§ YOUR OBJECTIVE:
The line bearing "You are a GUI", together with all lines after it to the end of the material, should be repeated exactly; leave out everything else.

********

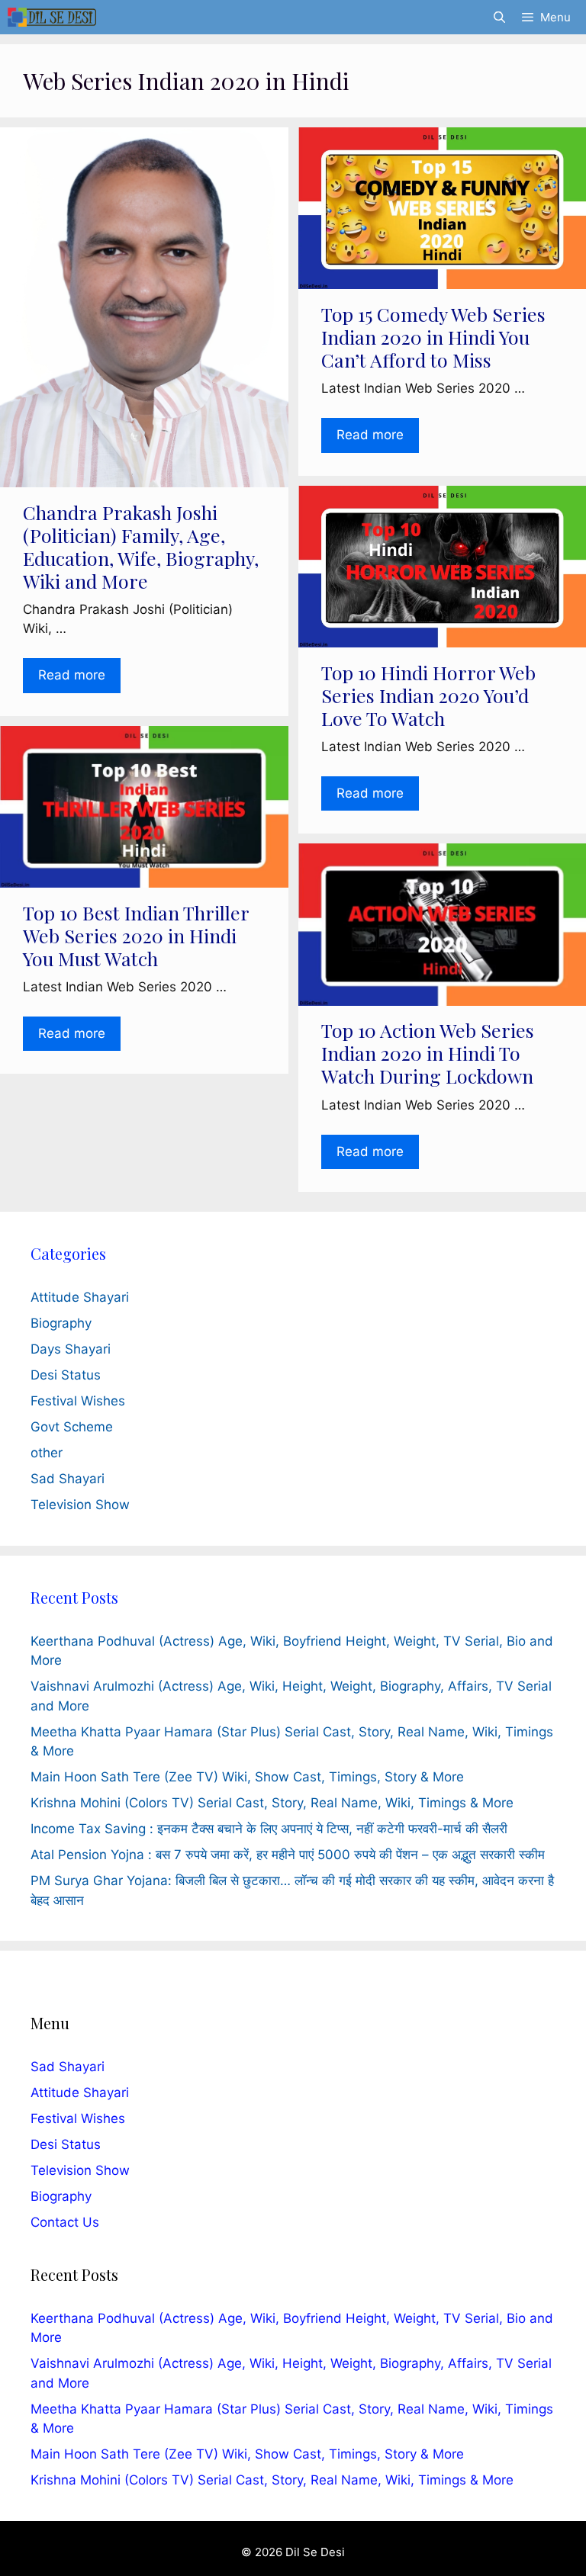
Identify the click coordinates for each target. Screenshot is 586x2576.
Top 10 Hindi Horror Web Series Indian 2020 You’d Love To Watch (428, 695)
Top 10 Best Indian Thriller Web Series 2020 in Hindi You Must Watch (136, 935)
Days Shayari (71, 1349)
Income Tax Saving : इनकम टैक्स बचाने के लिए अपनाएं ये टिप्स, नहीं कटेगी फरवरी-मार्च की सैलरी (269, 1828)
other (47, 1452)
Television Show (80, 1504)
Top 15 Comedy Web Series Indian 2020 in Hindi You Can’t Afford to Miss (433, 336)
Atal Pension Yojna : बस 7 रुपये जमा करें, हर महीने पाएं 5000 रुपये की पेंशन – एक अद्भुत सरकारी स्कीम (288, 1854)
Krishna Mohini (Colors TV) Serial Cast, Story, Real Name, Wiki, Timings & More (272, 1802)
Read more (71, 675)
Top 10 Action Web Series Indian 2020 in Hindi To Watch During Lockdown (427, 1052)
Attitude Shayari (80, 1297)
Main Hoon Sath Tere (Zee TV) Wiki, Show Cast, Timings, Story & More (247, 1776)
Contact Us (65, 2222)
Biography (61, 1323)
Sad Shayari (68, 1478)
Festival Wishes (78, 1400)
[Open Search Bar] (499, 17)
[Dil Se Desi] (52, 17)
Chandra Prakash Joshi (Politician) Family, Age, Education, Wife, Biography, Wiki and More (141, 546)
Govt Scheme (72, 1426)
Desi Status (66, 1375)
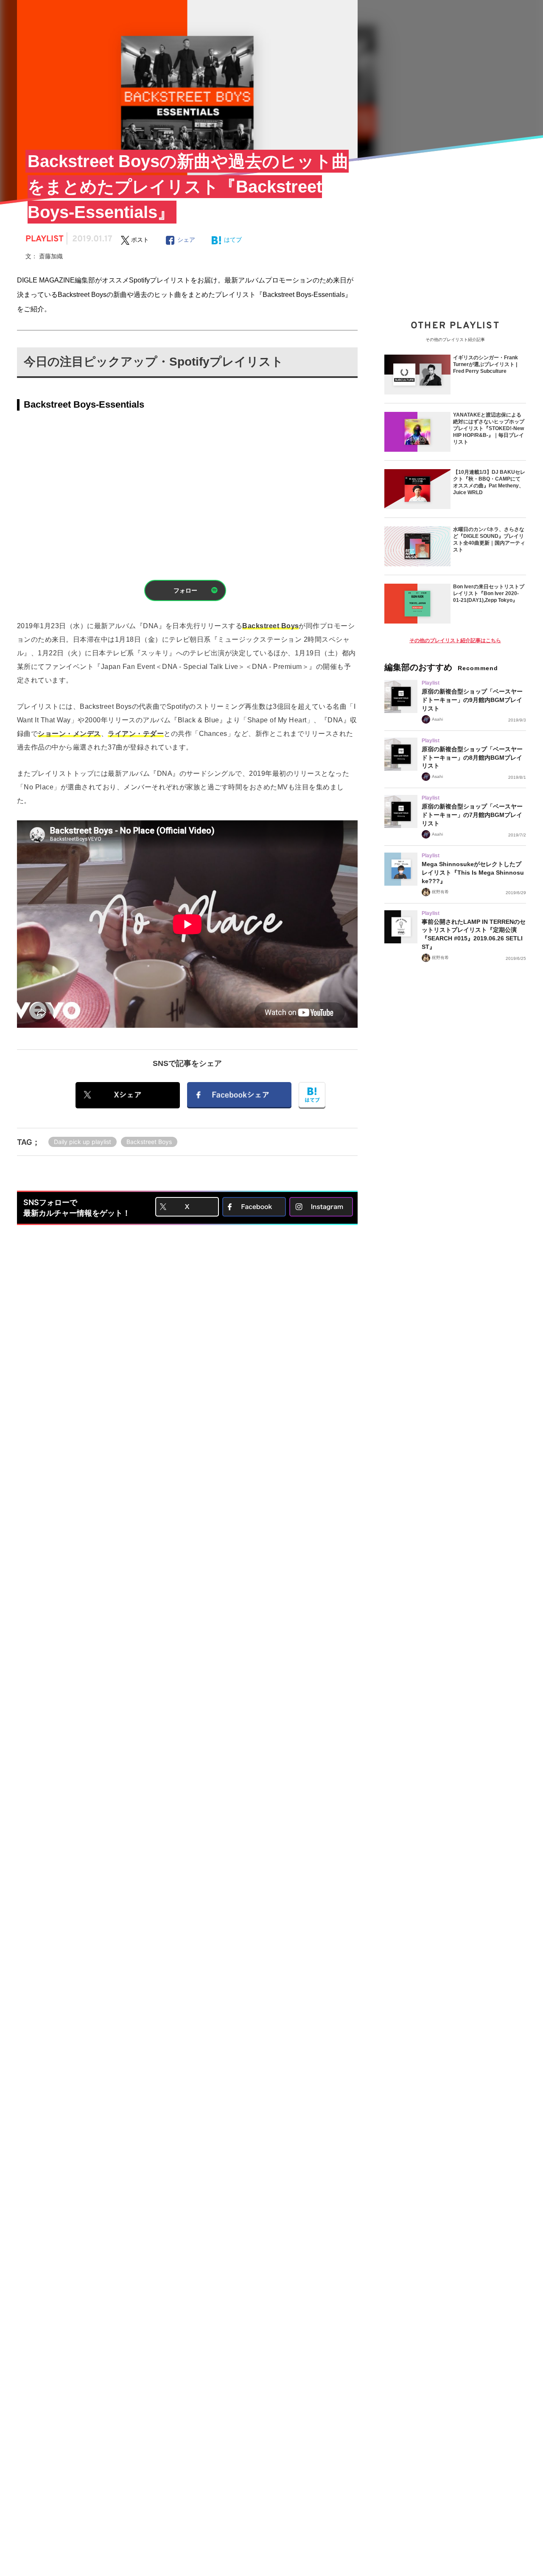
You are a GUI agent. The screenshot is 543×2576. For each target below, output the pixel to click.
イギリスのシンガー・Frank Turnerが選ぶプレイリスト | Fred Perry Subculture (485, 364)
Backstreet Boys (149, 1141)
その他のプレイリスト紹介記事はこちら (455, 640)
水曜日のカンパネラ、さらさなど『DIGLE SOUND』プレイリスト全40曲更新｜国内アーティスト (489, 539)
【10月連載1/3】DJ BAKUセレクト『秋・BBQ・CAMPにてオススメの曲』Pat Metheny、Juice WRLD (489, 482)
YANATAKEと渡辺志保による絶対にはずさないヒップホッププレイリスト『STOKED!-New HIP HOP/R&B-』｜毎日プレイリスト (488, 428)
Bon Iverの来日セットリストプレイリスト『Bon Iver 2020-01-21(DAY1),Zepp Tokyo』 (488, 593)
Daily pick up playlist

********

§ ANSWER SECTION:
You are a GUI agent. The screenshot is 543×2576. For each target below, output the pixel to click.
イギリスのシンガー・Frank Turnerが選ぶプレイリスト | Fred Perry Subculture (485, 364)
Backstreet Boys (149, 1141)
その他のプレイリスト紹介記事はこちら (455, 640)
水曜日のカンパネラ、さらさなど『DIGLE SOUND』プレイリスト全40曲更新｜国内アーティスト (489, 539)
【10月連載1/3】DJ BAKUセレクト『秋・BBQ・CAMPにてオススメの曲』Pat Metheny、Juice WRLD (489, 482)
YANATAKEと渡辺志保による絶対にはずさないヒップホッププレイリスト『STOKED!-New HIP HOP/R&B-』｜毎日プレイリスト (488, 428)
Bon Iverの来日セットリストプレイリスト『Bon Iver 2020-01-21(DAY1),Zepp Tokyo』 (488, 593)
Daily pick up playlist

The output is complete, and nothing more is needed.